I have gathered additional info on the port numbers:

These ports seem to be related to hostname, nameserver, smtp.

JeGr

@bchan said in Had my pfSense been compromised?:

For sure it does not have the offending 103.240.140.10 in my first post.

Yes but it has your local FQDN. You sure that resolves correctly and not to some strange web IP? I'd never use local hostnames in Aliases.

bchan

@johnpoz
Nothing logged around that time (05:29):

johnpoz

look in your full rule set for what that ID number matches up with.

bchan

@JeGr

whois 103.240.140.10
inetnum: 103.240.140.1 - 103.240.142.255
netname: CTCL-HK
descr: ClearDDoS Technologies
country: HK

It sounds like a web security company.

JeGr

I'm talking about your alias. Not the IP.

bchan

@JeGr

I have checked the table values for this alias and they all resolve correctly to 192.168.x.x

JeGr

@bchan said in Had my pfSense been compromised?:

all resolve correctly to 192.168.x.x

LAPTOP-1CGD66U4 resolves to 192.168.x.x? Even on pfsense itself? Its resolvers?

bchan

@JeGr

bchan

@johnpoz said in Had my pfSense been compromised?:

pfctl -vvsr

pfctl -vvsr | grep 4294967295
return nothing.

johnpoz

Then the rule was deleted, make sure your grep is working by using a ID in your command that you see when just looking at the output.
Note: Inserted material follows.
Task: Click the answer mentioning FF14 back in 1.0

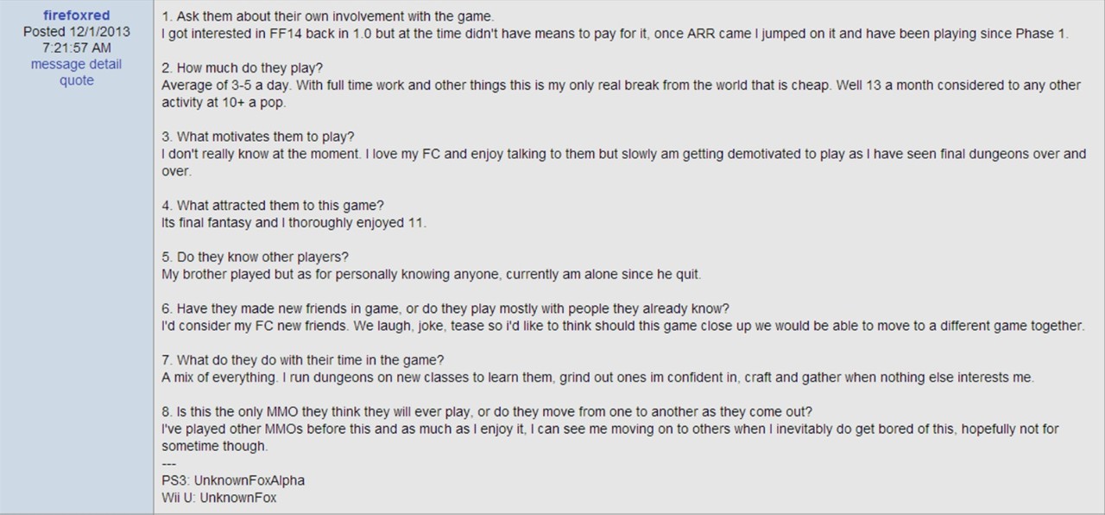Action: click(615, 35)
Are you currently seeing logs for this?

bchan

@johnpoz said in Had my pfSense been compromised?:

Then the rule was deleted, make sure your grep is working by using a ID in your command that you see when just looking at the output.

Are you currently seeing logs for this?

grep works for other id e.g. the teamviewer logger.
I have 2 WANs for months. This incident was the first time I saw incoming traffic to WAN2 and were logged.
As you can see from my rules, I don't have anything that will log incoming traffic for WAN2.